[Entries for pointing to words and elements]
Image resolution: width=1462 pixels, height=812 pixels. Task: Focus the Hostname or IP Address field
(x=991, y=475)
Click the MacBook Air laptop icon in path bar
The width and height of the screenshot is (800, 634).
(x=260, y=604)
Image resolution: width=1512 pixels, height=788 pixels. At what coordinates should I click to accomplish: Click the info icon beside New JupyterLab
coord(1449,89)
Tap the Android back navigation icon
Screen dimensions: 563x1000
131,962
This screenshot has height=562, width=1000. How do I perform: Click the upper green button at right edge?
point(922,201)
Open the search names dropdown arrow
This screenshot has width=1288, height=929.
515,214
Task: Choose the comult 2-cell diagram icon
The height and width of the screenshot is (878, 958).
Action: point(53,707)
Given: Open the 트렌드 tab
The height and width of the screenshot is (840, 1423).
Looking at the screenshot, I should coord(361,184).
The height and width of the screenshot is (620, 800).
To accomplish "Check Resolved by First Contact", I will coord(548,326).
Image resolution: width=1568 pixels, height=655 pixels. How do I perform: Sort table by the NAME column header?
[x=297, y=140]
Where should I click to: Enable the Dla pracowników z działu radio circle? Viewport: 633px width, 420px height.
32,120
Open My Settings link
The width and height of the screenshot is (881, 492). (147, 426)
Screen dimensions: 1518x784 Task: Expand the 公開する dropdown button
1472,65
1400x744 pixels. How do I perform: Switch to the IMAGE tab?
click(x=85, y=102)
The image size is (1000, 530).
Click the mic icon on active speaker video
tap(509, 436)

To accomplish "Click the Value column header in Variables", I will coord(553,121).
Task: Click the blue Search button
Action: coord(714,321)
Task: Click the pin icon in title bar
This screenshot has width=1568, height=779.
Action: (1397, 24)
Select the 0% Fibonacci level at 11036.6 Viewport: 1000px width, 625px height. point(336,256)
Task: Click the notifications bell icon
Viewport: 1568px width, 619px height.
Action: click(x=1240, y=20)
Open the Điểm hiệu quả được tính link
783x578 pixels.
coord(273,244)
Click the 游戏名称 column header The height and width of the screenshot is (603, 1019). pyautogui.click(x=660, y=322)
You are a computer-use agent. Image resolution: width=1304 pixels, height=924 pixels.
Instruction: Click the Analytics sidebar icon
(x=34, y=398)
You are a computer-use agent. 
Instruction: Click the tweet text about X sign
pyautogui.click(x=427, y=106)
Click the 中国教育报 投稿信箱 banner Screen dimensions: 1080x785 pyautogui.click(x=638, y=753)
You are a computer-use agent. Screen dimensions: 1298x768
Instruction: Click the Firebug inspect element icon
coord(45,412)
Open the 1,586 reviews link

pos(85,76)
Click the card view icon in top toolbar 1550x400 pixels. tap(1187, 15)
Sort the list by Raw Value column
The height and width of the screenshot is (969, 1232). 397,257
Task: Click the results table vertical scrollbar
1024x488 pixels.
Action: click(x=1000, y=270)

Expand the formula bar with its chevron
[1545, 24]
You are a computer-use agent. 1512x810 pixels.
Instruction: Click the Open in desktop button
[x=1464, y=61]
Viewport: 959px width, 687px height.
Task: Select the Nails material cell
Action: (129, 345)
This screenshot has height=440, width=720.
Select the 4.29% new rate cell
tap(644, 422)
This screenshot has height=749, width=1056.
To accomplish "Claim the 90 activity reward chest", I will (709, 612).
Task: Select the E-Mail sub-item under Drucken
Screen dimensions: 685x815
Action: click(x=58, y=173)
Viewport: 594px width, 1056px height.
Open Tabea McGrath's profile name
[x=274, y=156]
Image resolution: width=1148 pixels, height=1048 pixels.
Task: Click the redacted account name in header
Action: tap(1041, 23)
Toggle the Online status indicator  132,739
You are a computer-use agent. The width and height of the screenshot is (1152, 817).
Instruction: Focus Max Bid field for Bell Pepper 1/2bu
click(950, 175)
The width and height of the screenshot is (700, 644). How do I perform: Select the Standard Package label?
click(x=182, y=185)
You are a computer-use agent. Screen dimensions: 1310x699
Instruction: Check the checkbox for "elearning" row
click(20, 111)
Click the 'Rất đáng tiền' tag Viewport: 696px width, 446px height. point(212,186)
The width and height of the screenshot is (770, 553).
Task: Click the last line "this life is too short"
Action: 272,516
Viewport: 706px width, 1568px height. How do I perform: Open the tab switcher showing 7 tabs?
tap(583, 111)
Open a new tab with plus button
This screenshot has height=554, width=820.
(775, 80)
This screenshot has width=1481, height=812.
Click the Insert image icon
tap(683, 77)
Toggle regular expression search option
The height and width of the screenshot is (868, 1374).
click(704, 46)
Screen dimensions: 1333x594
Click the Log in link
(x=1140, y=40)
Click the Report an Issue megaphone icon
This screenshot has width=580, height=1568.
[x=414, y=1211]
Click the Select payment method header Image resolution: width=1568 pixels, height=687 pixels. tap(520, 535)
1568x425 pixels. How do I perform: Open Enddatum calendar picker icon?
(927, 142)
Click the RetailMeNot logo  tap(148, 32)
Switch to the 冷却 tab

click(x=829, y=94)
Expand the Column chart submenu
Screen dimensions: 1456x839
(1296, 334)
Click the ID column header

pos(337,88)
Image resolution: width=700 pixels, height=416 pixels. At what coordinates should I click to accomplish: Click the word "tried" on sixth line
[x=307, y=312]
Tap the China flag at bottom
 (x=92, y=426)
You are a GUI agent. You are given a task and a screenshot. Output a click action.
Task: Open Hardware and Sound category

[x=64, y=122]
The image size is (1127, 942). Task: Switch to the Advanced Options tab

Task prompt: Repeat everything from the start of the entries down to the line containing "Action: (1397, 24)", with that line included.

Problem solution:
Image resolution: width=1462 pixels, height=812 pixels. Task: Focus the Hostname or IP Address field
(x=991, y=475)
Click the MacBook Air laptop icon in path bar
The width and height of the screenshot is (800, 634).
(x=260, y=604)
Image resolution: width=1512 pixels, height=788 pixels. At what coordinates should I click to accomplish: Click the info icon beside New JupyterLab
coord(1449,89)
Tap the Android back navigation icon
Screen dimensions: 563x1000
131,962
This screenshot has height=562, width=1000. How do I perform: Click the upper green button at right edge?
point(922,201)
Open the search names dropdown arrow
This screenshot has width=1288, height=929.
515,214
Task: Choose the comult 2-cell diagram icon
The height and width of the screenshot is (878, 958).
Action: point(53,707)
Given: Open the 트렌드 tab
The height and width of the screenshot is (840, 1423).
Looking at the screenshot, I should coord(361,184).
The height and width of the screenshot is (620, 800).
To accomplish "Check Resolved by First Contact", I will coord(548,326).
Image resolution: width=1568 pixels, height=655 pixels. How do I perform: Sort table by the NAME column header?
[x=297, y=140]
Where should I click to: Enable the Dla pracowników z działu radio circle? Viewport: 633px width, 420px height.
32,120
Open My Settings link
The width and height of the screenshot is (881, 492). (147, 426)
Screen dimensions: 1518x784 Task: Expand the 公開する dropdown button
1472,65
1400x744 pixels. How do I perform: Switch to the IMAGE tab?
click(x=85, y=102)
The image size is (1000, 530).
Click the mic icon on active speaker video
tap(509, 436)

To accomplish "Click the Value column header in Variables", I will coord(553,121).
Task: Click the blue Search button
Action: coord(714,321)
Task: Click the pin icon in title bar
This screenshot has width=1568, height=779.
Action: (1397, 24)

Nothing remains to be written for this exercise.